Segment Open

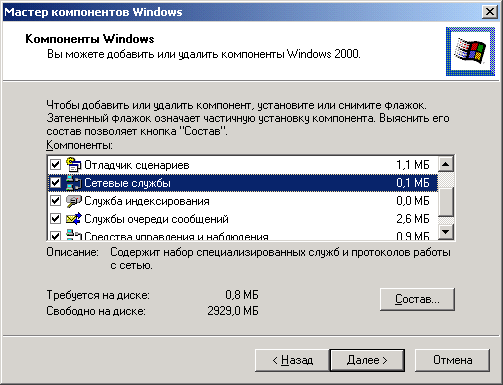
Task: Go to next step with Далее
Action: 367,360
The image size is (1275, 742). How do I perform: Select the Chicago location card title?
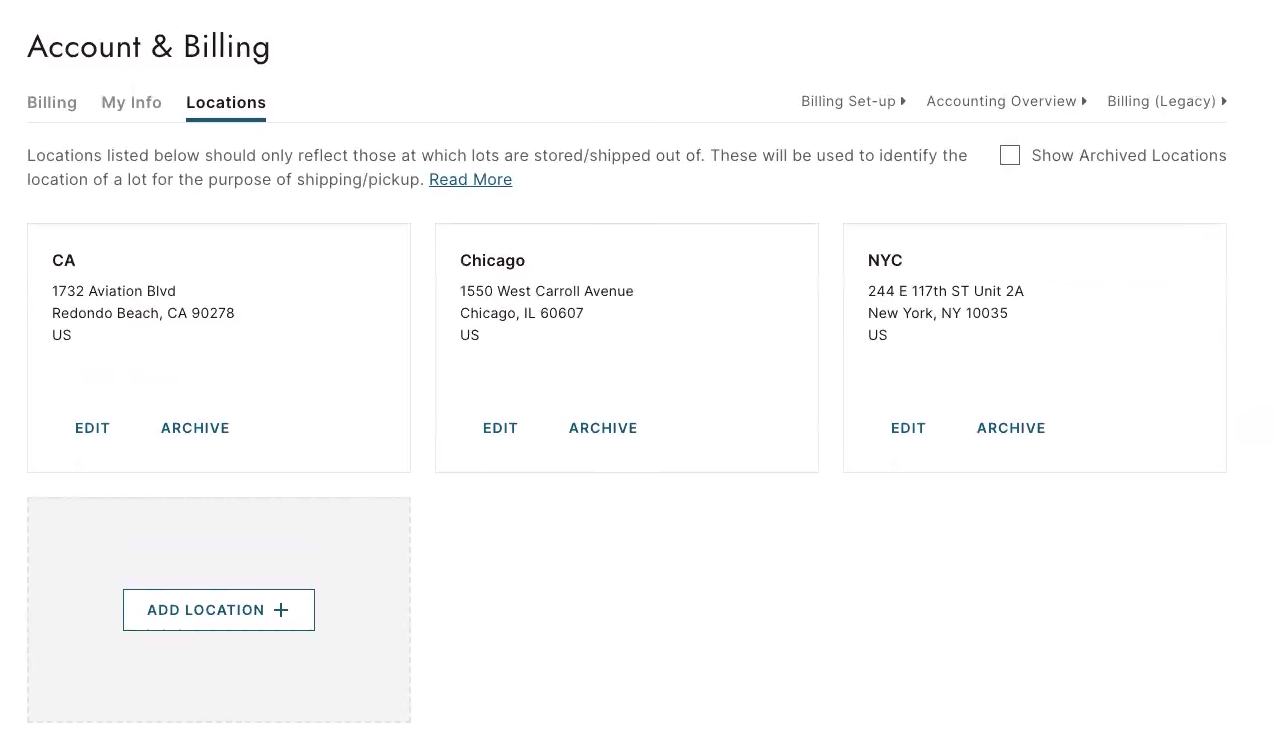pyautogui.click(x=492, y=260)
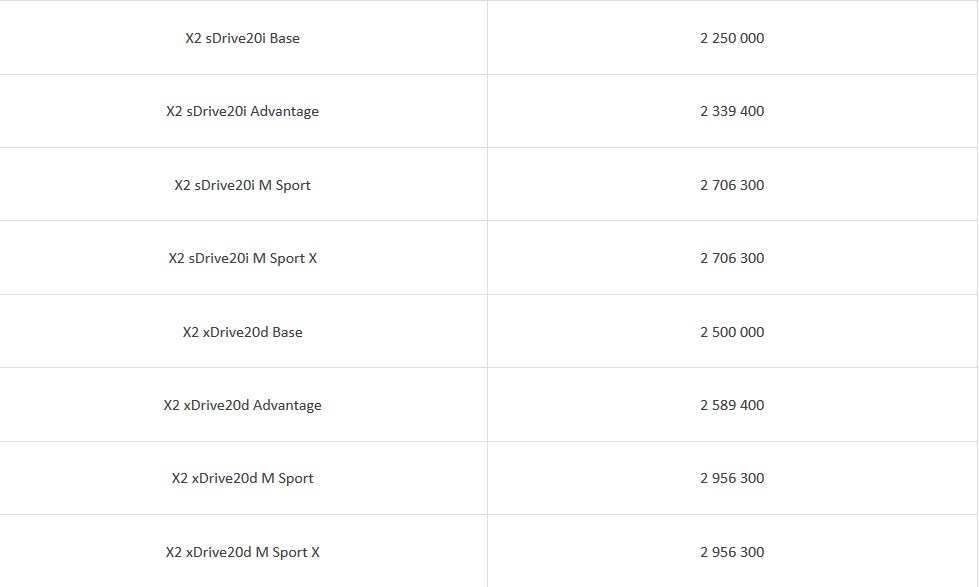
Task: Click the 2 589 400 price cell
Action: pos(732,405)
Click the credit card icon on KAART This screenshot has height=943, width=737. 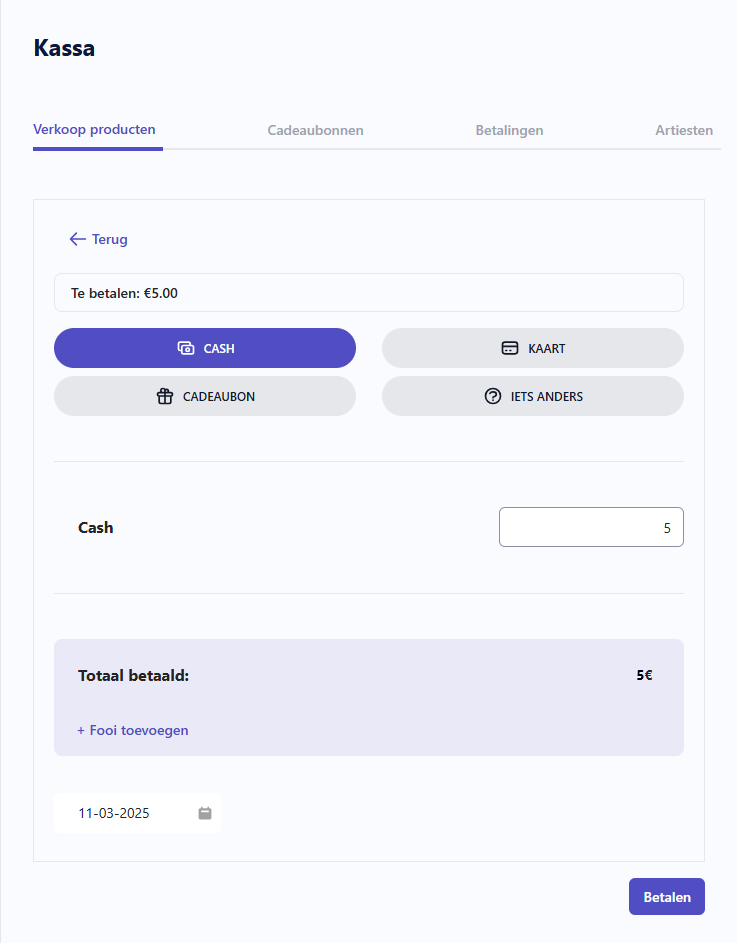click(512, 348)
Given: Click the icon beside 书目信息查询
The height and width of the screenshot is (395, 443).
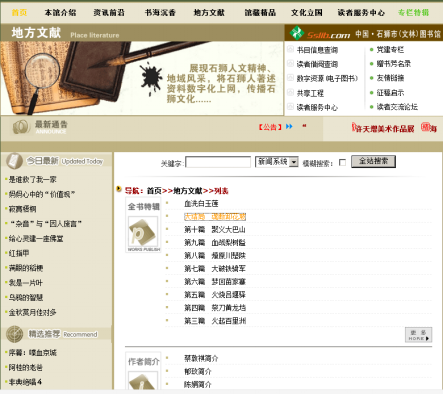Looking at the screenshot, I should (x=290, y=49).
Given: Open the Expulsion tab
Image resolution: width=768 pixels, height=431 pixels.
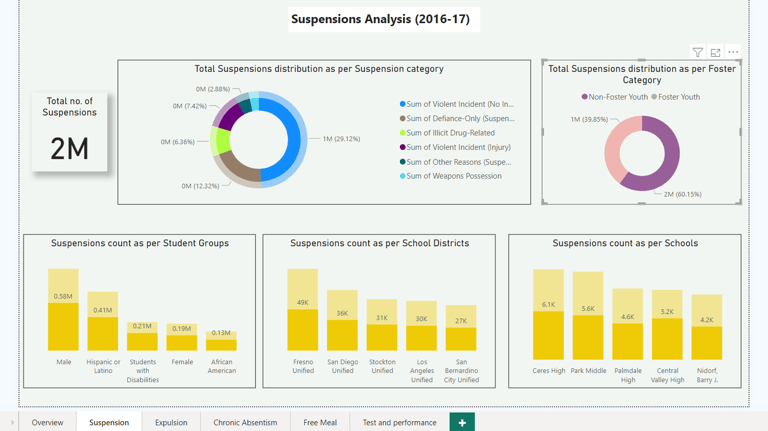Looking at the screenshot, I should click(x=171, y=422).
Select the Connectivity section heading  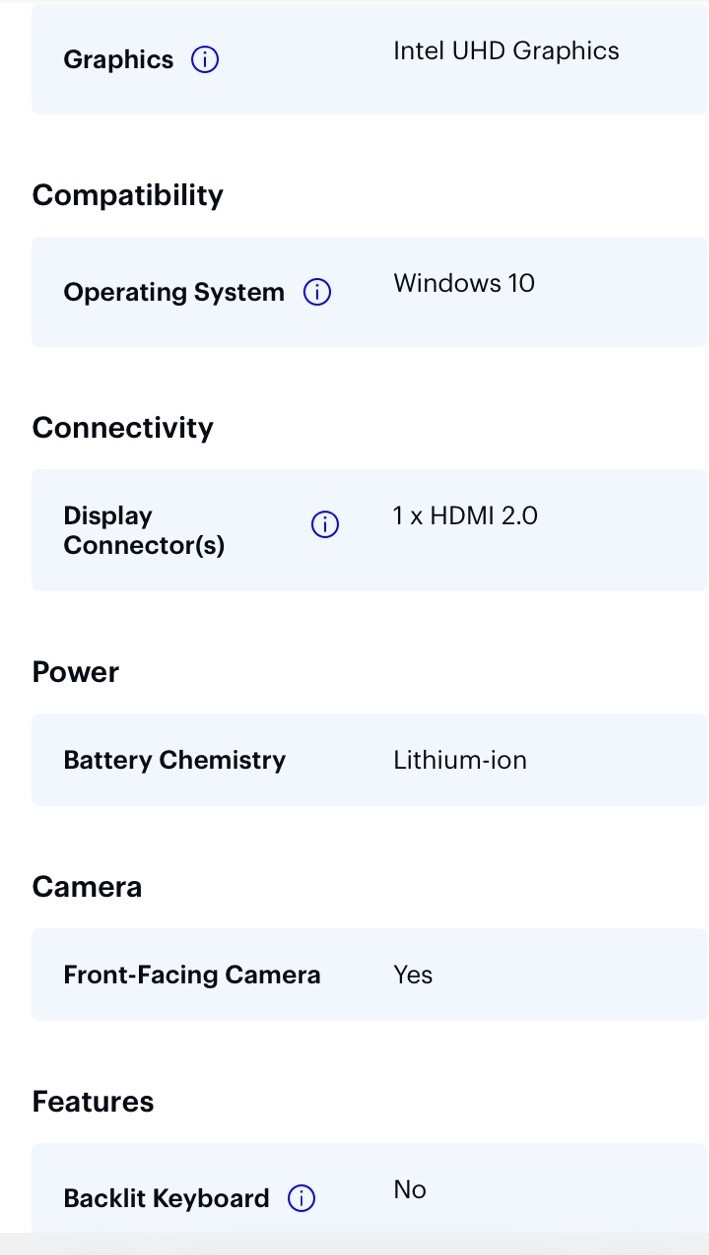pyautogui.click(x=123, y=428)
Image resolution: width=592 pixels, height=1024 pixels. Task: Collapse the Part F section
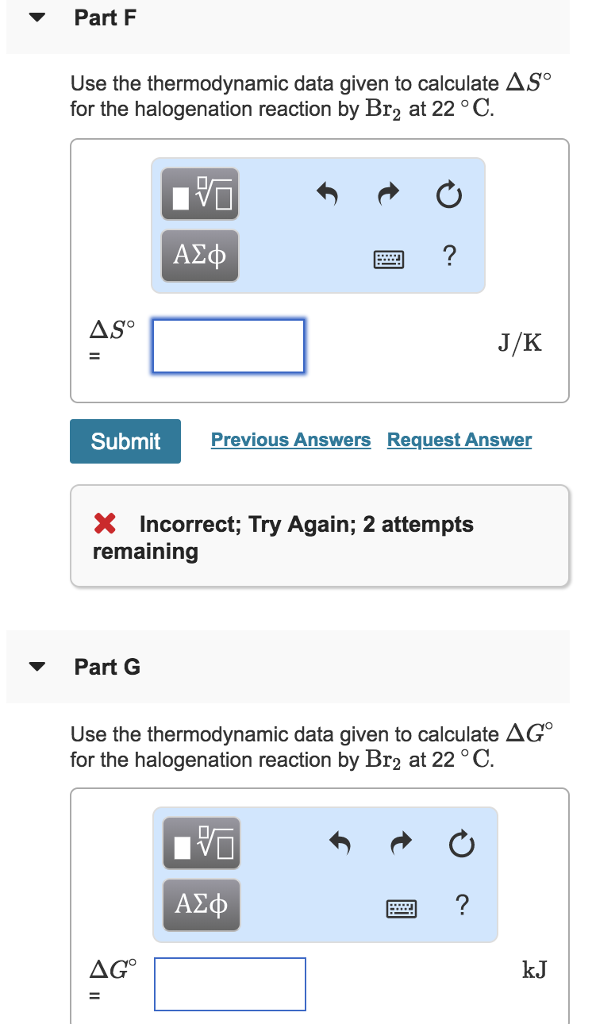(x=37, y=17)
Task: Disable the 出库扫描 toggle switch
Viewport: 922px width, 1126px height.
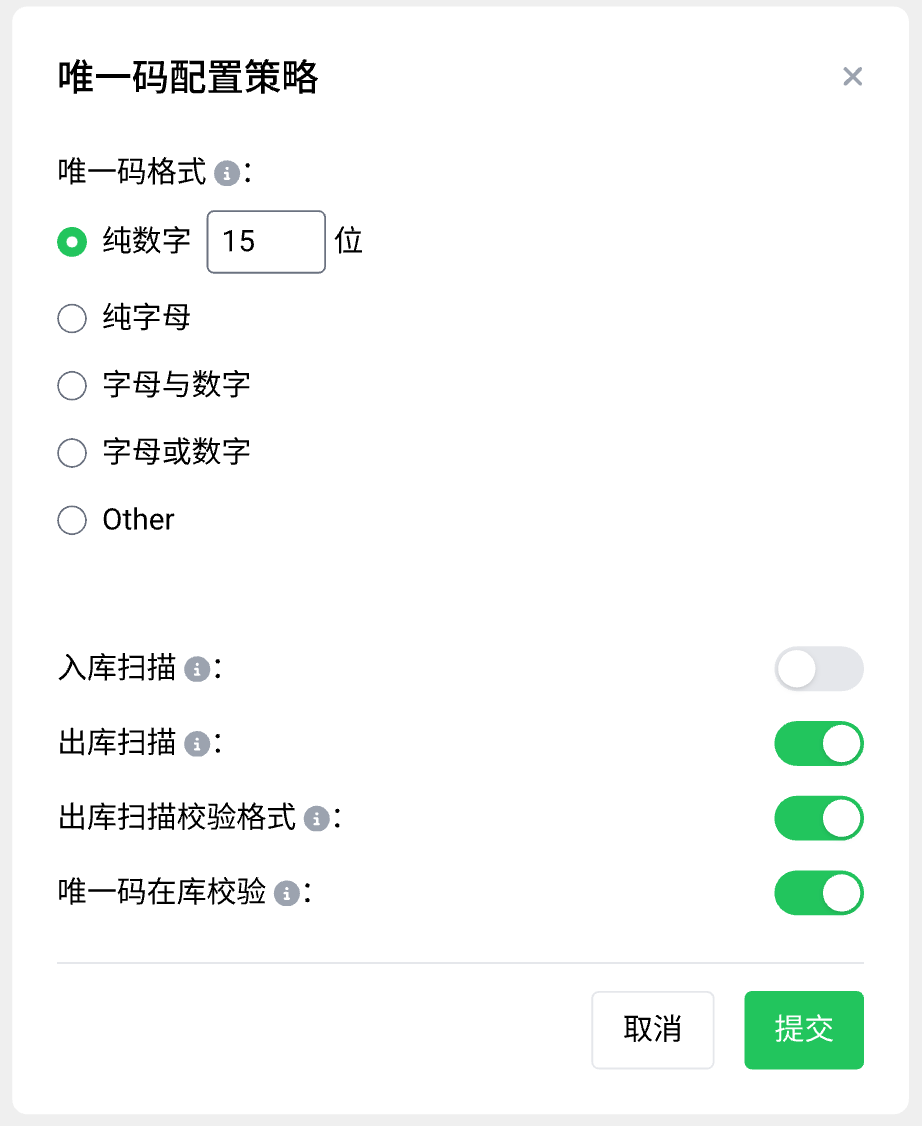Action: tap(818, 744)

Segment Closed

▸ **What you need to do**
Scan the material above for lines that contain the string "Given", and copy each such line.

▸ **Response**
Given: Click the icon beside 书目信息查询
Given: Open the Expulsion tab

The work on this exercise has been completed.